Genozid an Armeniern: Leugnung in Frankreich künftig verboten

Mit großer Mehrheit ist dem umstrittenen Gesetzentwurf zur Armenier-Frage in Paris zugestimmt worden. Die Türkei zog daraufhin ihren Botschafter ab und legte Militärkooperation auf Eis.

Trotz der Proteste türkischstämmiger Franzosen und Migranten wurde das Gesetz zu Armenien verabschiedet. Bild: ap

PARIS afp | Eiszeit zwischen Paris und Ankara: Die Türkei hat am Donnerstag aus Protest gegen einen Gesetzentwurf zur Armenierfrage ihren Botschafter aus Frankreich abgezogen und die politische und militärische Kooperation gestoppt. Die Nationalversammlung in Paris hatte kurz zuvor mit überwältigender Mehrheit einem Gesetzentwurf zugestimmt, durch den das Leugnen des "Völkermordes" an den Armeniern unter Strafe gestellt wird.

Per Handheben stimmten die meisten französischen Parlamentarier für die Vorlage einer Abgeordneten der konservativen Regierungsmehrheit, nur eine Handvoll Abgeordneter votierte dagegen. Die Türkei sieht in dem Gesetz eine wahltaktisch motivierte Geste des französischen Präsidenten Nicolas Sarkozy an die etwa 500.000 armenischstämmigen Bürger in Frankreich. Sarkozy stellt sich im Frühjahr zur Wiederwahl.

Die Reaktion aus Ankara kam wenig später: Ministerpräsident Recep Tayyip Erdogan gab bekannt, dass die gegenseitigen Besuche mit Frankreich eingestellt würden. Außerdem werde die Militärkooperation mit Paris auf Eis gelegt, gemeinsame Manöver würden abgesagt. Er sprach von "sehr schweren und irreparablen Wunden", die aufgerissen würden.

Der türkische Botschafter Tahsin Burcuoglu reist am Freitag aus Paris ab, wie ein Sprecher der Vertretung mitteilte. Erdogan hatte Paris zuvor mehrfach mit ernsten Konsequenzen gedroht, die "schrittweise" erfolgen sollten. So könnten auch Sanktionen gegen französische Firmen folgen.

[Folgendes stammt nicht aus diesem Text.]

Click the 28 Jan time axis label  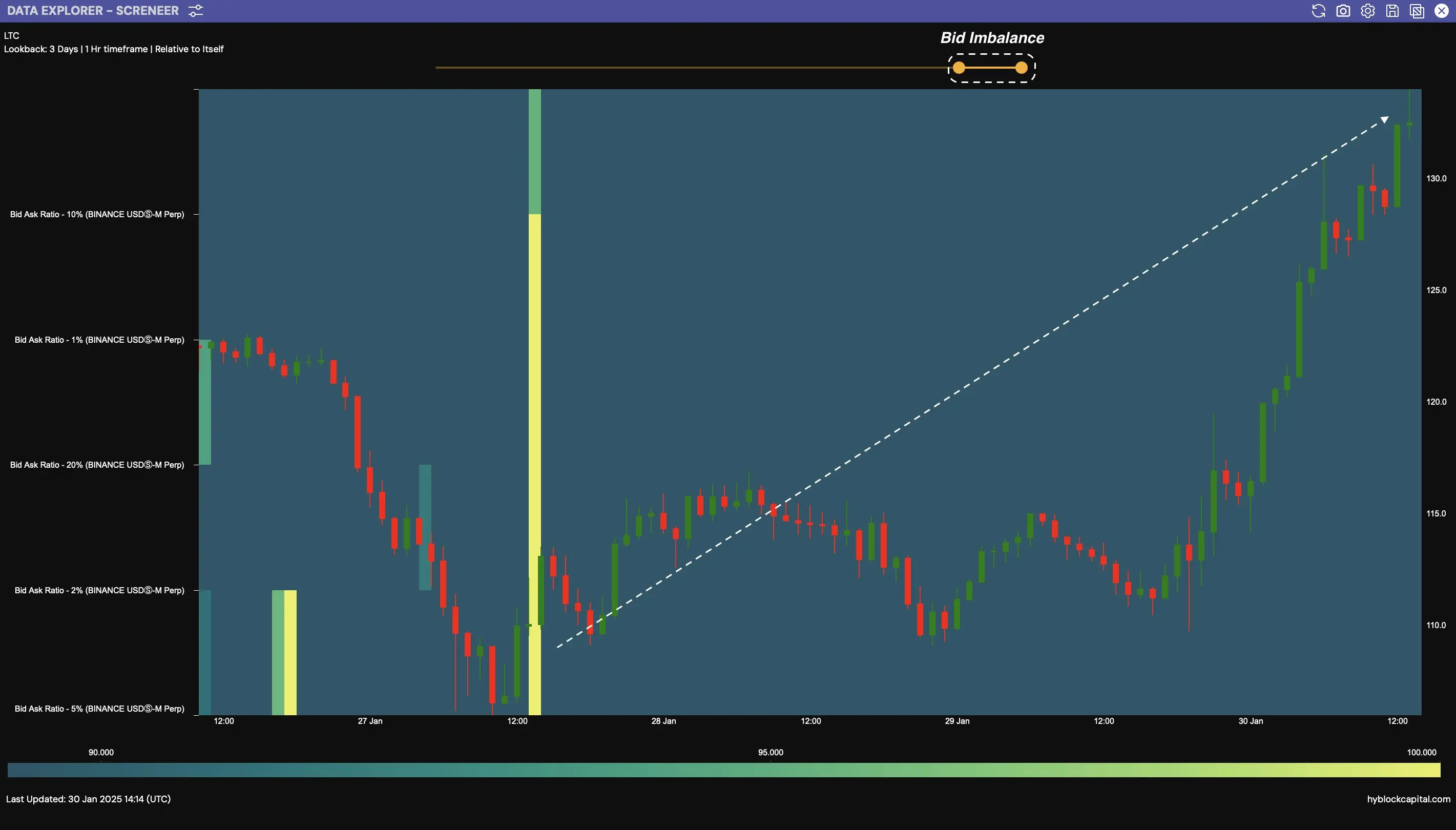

Türkei eigentlich wichtiger Partner

Der Gesetzentwurf sieht bis zu ein Jahr Haft und eine Geldstrafe von 45.000 Euro für das Leugnen eines gesetzlich anerkannten Völkermordes vor. Dazu zählt das Massaker an den Armeniern in der Türkei in den Jahren 1915 bis 1917, das in Frankreich seit 2001 als Völkermord anerkannt ist. Armenien und ein Großteil der internationalen Wissenschaft gehen von 1,5 Millionen Toten aus. Die Türkei weist den Vorwurf des Völkermordes zurück und setzt die Opferzahl mit 500.000 Menschen wesentlich niedriger an.

Der Gesetzentwurf ist auch in Frankreich nicht unumstritten. Kritiker argumentieren, historische Diskussionen und Meinungsäußerungen sollten nicht unter Strafe gestellt werden. Außenminister Alain Juppé zeigte sich eher distanziert, Verteidigungsminister Gérard Longuet machte seine abweisende Haltung offen deutlich. Die Türkei gilt wegen ihrer Wirtschaftskraft und ihres politischen Gewichts in der Region als wichtiger Partner.

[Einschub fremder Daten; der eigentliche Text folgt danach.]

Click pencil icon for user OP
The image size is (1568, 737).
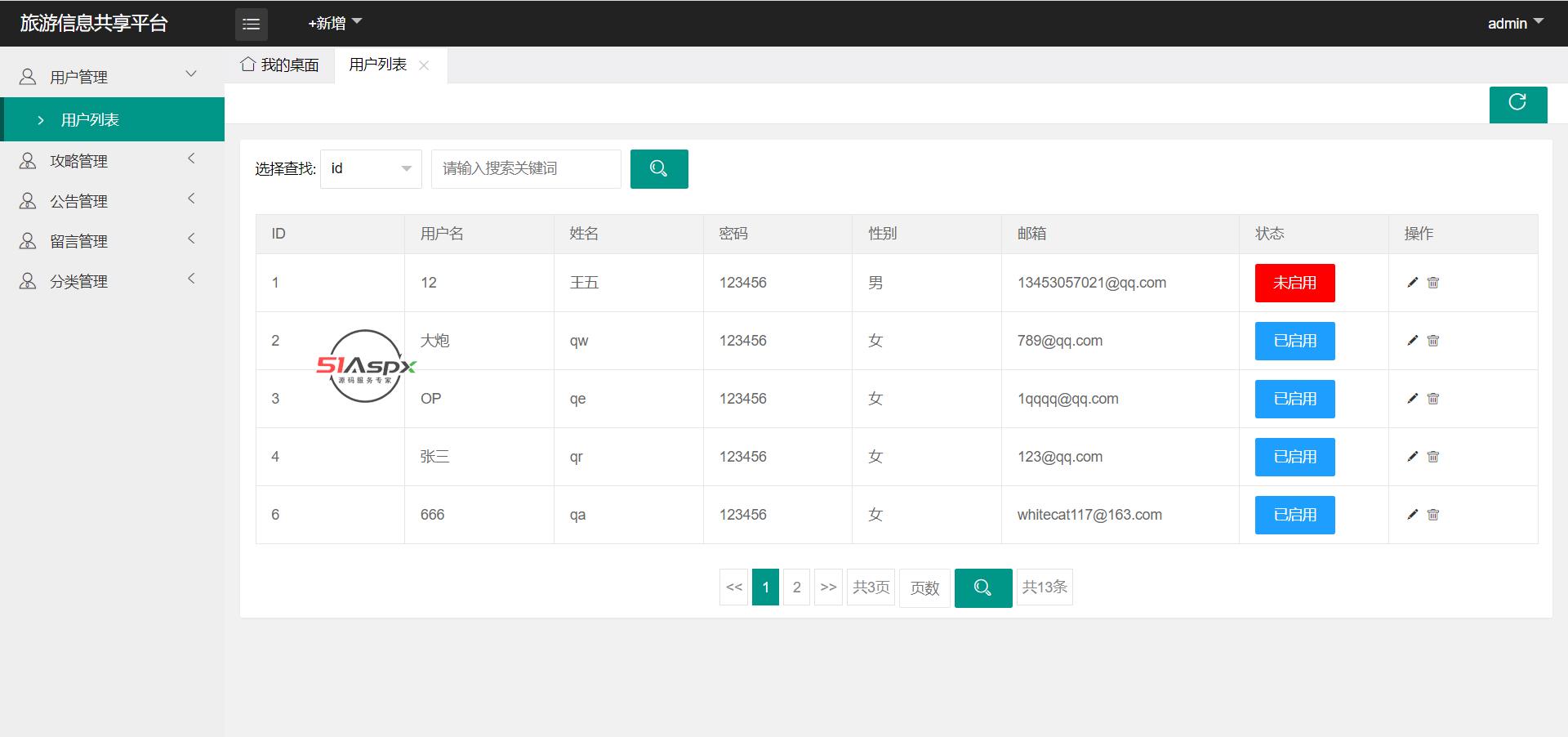[1412, 399]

Der armenische Außenminister Edward Nalbandian dankte indes Frankreich für den Beschluss. Damit habe das Land ein weiteres Mal seinen Einsatz für die menschlichen Werte unter Beweis gestellt. Nach dem Votum in der Nationalversammlung muss allerdings noch der französische Senat über das Gesetz abstimmen; die Beratungen dort könnten mehrere Monate dauern. In Paris hatten am Vormittag mehrere tausend Menschen gegen das Gesetz protestiert.